[[ Text passage, beginning ]]
Friday, November 19, 2010

On the eve of my 3rd anniversary.

But not a happy one.

3 years ago today a plan was unfolding.

I stopped answering the phone.

I stopped going to work.

I penned a letter of resignation.

And a will.

And a suicide note to my family.

I picked a place to die.

I printed my mapquest directions.

Then I packed some pills and some bags and started driving.

I’d always wanted to go to Nashville, so I went there.

I checked into the downtown Hilton.

In between hysterics and crying, I walked.

I peered into the Cumberland River over the E Street Bridge.

I circled honkytonks and landmarks.

The city was empty and dead.

Everyone had left to be with their families for Thanksgiving.

Homeless men talked to me.

They were the only other ones walking the streets alone.

I know they could see it in my face.

I ate my “last meal” in a dark corner of the Wild Horse Saloon.

I tipped the waitress extra well.

Then I walked back out into the cold, misty night.

So many other things happened before, during, and after all of this.  Telling this story takes more concentration than I possess at the moment.  I don’t know where to start or end, what to include or omit.  My brain ping pongs off a thousand details and emotions.  There is the story of how I got THERE, and how I got HERE.  Obviously only 99% of my plan got carried out that evening in Nashville, but the 1% that didn’t is really all that counts.

I am in a far different place than I was even last year at this time.  In November of 2009 I was starting to carry out a third suicide plan.  I wish I could look back at how far I’ve come since Thanksgiving of 2007, but instead I continue my fight to avoid getting down to that last 1% again.  I don’t have my life back, or my career, or even a job.  I can’t sustain friendships or follow through on commitments.  Where I could be or should be or need to be threatens to overwhelm my panic buttons at any given moment.
[[ Text passage, end ]]
■ Work to complete
Can you extend the anniversary post about the Nashville trip, starting right after its last sentence?
[[ Material provided, beginning ]]
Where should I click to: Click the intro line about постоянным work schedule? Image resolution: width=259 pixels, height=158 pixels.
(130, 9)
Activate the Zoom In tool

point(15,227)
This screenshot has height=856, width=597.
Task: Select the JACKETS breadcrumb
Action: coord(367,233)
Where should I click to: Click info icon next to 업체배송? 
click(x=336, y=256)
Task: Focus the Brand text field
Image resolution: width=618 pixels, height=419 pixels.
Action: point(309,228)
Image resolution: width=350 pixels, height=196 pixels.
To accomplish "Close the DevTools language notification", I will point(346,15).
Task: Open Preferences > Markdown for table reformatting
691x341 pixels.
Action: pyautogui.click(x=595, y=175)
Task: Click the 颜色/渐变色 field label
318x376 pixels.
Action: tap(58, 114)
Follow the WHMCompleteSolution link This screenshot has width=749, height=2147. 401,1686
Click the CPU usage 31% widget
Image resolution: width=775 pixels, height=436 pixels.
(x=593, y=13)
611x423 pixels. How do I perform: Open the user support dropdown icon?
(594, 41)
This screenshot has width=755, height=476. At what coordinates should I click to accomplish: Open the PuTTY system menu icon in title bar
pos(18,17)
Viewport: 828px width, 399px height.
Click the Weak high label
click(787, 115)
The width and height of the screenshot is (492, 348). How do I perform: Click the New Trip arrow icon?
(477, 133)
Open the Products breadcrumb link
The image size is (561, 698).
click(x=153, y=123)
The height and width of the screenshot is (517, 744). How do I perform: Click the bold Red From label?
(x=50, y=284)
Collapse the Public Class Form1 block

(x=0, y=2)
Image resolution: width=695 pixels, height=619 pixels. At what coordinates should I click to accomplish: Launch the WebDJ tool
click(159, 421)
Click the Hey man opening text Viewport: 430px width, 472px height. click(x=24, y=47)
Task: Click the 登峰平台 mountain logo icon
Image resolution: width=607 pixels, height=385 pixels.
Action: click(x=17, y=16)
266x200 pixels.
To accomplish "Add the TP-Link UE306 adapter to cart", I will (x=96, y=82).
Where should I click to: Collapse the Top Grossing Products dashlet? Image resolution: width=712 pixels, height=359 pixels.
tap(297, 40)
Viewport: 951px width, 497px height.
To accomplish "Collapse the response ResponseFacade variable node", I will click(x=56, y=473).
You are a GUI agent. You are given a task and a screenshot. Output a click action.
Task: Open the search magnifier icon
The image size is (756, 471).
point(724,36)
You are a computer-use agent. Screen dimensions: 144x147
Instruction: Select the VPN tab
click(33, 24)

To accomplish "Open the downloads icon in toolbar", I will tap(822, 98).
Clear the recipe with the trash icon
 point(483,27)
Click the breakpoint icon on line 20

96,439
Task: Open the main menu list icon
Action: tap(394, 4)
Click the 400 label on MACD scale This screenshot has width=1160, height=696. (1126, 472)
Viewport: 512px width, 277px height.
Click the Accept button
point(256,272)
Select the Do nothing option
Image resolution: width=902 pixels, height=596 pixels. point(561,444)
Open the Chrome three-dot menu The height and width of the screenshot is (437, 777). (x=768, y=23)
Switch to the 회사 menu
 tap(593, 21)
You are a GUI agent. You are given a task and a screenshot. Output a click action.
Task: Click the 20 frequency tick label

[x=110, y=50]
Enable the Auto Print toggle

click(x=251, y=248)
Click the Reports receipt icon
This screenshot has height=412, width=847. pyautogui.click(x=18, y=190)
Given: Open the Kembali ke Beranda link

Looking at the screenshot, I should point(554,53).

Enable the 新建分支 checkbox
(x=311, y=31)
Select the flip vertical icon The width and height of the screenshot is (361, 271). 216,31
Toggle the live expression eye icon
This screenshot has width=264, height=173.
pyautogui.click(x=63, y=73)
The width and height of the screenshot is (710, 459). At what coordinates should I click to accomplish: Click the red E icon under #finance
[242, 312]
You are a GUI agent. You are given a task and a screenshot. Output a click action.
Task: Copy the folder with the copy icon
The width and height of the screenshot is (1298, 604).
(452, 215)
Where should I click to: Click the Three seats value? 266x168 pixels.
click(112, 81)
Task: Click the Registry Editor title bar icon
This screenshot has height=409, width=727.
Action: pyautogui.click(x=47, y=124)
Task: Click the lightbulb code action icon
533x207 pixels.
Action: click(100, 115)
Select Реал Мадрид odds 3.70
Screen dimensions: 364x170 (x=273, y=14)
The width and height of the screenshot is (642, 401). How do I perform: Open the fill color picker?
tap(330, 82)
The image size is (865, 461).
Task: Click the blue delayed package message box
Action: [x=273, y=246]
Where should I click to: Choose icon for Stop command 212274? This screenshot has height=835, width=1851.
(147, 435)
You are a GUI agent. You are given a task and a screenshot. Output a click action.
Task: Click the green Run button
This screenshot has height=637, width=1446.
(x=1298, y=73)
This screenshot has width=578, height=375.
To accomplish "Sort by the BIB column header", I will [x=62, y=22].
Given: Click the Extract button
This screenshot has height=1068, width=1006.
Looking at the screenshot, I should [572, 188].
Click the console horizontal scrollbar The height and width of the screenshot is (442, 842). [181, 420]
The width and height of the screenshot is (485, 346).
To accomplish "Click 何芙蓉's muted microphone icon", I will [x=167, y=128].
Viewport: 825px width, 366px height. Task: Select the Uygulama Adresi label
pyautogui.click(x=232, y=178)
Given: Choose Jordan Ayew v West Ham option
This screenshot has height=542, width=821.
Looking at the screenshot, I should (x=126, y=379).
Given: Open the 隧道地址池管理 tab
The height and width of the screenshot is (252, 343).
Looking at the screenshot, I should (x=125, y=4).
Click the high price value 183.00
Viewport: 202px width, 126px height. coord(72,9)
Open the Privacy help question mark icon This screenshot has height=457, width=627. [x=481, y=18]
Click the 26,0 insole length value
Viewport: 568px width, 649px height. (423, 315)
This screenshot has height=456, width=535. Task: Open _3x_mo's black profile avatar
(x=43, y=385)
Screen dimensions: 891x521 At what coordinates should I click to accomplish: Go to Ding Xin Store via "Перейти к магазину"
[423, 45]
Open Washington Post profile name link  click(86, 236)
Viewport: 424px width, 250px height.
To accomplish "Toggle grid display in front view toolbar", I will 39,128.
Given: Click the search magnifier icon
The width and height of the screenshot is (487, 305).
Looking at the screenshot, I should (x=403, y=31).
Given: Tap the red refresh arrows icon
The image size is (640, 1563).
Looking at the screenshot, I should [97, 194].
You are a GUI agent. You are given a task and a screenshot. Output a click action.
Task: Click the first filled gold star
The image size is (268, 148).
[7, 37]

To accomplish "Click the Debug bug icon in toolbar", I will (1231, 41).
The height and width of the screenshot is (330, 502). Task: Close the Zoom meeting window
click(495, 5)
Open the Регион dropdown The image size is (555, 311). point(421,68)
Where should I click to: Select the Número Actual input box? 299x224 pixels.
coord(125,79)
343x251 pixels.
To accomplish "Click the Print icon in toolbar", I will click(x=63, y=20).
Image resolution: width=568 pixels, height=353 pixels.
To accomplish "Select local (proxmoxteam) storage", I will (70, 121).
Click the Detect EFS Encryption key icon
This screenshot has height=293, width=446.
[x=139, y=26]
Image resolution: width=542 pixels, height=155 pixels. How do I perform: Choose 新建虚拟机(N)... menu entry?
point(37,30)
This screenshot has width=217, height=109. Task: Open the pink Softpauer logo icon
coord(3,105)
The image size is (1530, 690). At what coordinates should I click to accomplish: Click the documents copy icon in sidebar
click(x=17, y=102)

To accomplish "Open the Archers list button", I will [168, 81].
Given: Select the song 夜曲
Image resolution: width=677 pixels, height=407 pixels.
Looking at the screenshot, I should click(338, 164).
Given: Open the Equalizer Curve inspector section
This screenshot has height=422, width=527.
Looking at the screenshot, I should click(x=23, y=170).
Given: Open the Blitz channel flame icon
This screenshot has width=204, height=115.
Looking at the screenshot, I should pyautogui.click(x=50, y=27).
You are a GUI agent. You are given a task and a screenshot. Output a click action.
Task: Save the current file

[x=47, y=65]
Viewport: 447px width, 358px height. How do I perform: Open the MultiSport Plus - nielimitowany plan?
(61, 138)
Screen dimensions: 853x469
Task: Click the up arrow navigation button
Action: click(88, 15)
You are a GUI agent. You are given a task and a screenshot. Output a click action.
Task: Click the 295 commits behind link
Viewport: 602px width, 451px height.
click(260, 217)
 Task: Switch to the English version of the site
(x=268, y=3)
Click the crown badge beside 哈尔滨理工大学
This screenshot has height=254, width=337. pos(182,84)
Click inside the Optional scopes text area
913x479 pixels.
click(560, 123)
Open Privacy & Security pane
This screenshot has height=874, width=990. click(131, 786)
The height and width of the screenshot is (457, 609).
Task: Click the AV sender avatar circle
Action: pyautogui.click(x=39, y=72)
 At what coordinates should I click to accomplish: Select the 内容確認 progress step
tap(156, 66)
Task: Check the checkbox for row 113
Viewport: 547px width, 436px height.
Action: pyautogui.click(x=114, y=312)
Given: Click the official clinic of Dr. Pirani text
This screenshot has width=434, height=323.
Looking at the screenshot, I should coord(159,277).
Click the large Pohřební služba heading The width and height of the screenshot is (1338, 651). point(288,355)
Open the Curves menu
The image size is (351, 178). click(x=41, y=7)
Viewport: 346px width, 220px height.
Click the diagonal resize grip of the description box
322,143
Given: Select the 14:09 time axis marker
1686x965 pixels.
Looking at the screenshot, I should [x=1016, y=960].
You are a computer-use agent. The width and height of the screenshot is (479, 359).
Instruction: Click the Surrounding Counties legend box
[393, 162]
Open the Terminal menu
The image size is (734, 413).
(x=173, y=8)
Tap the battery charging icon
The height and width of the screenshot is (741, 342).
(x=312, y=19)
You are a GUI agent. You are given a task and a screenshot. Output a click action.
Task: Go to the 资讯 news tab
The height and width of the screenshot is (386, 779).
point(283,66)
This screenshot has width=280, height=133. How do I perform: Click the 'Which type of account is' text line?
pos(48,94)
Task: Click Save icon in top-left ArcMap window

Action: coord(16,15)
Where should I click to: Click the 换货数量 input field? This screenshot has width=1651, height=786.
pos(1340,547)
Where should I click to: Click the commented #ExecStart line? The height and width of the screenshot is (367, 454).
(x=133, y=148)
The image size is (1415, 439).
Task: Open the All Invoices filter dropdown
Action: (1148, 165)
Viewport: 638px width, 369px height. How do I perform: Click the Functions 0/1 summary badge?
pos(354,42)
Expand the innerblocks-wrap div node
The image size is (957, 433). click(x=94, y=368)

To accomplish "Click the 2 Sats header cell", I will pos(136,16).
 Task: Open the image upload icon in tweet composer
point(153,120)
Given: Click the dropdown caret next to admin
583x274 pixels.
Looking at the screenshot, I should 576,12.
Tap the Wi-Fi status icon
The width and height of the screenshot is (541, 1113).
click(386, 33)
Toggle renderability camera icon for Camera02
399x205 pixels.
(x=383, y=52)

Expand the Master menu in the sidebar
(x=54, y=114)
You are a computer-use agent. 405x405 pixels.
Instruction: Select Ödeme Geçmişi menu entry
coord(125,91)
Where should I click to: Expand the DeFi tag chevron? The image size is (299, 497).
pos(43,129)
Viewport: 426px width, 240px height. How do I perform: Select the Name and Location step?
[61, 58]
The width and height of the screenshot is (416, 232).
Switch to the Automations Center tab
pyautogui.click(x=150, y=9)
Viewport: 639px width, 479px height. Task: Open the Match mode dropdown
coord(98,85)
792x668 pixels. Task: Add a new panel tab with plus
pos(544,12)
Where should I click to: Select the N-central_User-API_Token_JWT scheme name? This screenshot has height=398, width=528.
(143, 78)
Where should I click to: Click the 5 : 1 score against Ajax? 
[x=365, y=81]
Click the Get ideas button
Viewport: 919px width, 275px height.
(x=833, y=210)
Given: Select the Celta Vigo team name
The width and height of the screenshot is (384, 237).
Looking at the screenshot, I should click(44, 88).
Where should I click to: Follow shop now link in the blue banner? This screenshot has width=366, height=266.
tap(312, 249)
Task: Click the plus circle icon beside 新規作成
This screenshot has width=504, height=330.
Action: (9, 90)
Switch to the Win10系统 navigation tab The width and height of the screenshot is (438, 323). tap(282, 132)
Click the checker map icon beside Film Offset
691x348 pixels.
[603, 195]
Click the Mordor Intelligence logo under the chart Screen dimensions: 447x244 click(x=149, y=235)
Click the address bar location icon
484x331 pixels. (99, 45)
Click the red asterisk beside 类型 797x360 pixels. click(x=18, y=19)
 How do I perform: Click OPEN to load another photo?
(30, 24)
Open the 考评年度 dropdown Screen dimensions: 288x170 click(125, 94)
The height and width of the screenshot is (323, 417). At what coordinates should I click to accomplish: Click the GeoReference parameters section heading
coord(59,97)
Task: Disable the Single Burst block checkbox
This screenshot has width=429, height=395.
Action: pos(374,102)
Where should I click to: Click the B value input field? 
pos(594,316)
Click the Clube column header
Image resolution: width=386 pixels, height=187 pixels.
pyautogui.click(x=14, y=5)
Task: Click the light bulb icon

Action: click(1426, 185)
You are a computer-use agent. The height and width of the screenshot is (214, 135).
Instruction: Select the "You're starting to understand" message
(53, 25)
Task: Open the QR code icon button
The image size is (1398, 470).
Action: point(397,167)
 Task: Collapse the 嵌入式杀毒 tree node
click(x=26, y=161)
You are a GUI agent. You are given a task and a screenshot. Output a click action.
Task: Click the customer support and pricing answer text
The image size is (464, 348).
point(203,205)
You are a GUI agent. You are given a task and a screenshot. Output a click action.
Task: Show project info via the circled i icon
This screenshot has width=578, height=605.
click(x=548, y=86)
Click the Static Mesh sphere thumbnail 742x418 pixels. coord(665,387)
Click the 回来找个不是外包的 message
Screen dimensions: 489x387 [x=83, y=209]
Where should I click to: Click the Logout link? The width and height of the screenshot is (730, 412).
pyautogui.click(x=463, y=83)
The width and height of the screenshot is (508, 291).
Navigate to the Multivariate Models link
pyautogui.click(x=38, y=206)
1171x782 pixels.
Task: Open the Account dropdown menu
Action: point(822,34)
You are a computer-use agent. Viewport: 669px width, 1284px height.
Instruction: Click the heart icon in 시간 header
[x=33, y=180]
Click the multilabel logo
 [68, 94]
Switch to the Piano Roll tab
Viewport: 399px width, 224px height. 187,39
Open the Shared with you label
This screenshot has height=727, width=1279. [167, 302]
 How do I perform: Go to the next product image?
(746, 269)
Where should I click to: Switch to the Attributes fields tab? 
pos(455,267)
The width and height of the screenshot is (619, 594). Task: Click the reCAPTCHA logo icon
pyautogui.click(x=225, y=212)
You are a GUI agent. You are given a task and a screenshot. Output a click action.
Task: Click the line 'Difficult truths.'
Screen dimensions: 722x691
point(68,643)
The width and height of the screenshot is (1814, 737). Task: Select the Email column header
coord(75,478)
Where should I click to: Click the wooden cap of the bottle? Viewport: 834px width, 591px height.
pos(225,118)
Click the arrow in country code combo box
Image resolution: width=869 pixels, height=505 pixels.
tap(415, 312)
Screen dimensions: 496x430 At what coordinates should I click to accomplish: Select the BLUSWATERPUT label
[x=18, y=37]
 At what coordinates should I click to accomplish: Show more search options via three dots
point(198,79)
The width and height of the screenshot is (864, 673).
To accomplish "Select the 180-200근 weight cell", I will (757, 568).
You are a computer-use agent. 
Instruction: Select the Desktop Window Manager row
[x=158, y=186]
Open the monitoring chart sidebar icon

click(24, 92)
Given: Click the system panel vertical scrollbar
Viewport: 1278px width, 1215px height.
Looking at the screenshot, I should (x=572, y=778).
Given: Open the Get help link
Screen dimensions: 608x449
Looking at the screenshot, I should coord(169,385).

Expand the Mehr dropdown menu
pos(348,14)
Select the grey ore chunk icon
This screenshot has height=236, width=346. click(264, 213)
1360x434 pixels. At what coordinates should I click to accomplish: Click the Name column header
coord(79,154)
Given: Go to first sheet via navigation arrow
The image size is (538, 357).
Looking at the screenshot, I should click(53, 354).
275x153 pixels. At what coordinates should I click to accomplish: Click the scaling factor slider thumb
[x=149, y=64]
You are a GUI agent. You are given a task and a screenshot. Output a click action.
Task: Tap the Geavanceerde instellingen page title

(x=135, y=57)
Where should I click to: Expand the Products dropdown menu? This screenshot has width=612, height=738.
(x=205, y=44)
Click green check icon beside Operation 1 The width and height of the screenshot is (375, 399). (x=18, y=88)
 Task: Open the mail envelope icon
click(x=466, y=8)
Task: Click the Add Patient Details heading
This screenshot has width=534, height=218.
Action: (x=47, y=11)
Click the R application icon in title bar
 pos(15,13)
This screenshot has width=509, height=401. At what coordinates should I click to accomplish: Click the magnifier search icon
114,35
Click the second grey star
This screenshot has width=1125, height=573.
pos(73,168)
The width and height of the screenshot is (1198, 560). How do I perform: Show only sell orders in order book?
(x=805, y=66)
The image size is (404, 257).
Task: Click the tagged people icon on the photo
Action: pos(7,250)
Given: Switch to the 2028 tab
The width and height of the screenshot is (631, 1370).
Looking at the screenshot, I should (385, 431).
[[ Material provided, end ]]
■ Response to the exercise
But I’m trying to focus on just one thing that matters, so I can feel like something I do is of benefit to another human being.  Halfway through my QPR training to certifty as an online suicide intervention specialist, I clicked on their link for the video Moments by Emerson Drive.  It’s one of those songs I’ve heard a hundred times, but never *listened* to.  Déjà vu prickled the little hairs on my arms as I watched a familiar story unfold on the rain-soaked E Street Bridge in Nashville.  The lyrics hit me straight in the gut:

“I stood there tryin' to find my nerve

Wondered if a single soul on Earth

Would care at all

Miss me when I'm gone

That old man just kept hanging around

Lookin' at me, lookin' down

I think he recognized

That look in my eyes

Standing with him there I felt ashamed

I said, You know, I haven't always been this way…”

Three years ago I roamed the streets of Nashville preparing to die, and the only people who looked me in the eye or spoke to me were homeless men.   I recall that flash of recognition in each others’ eyes:  That night, we were all somebody’s throwaway.  I wondered what made them choose to go on living day to day in their circumstances, while my reasons for not wanting to suddenly seemed absurd in comparison.  I couldn’t comprehend why they would care about me in the slightest, when people who “loved” me wouldn’t pick up the phone.  I marveled at the irony of the situation, and how the wrong people almost won.  The people who didn’t give a damn.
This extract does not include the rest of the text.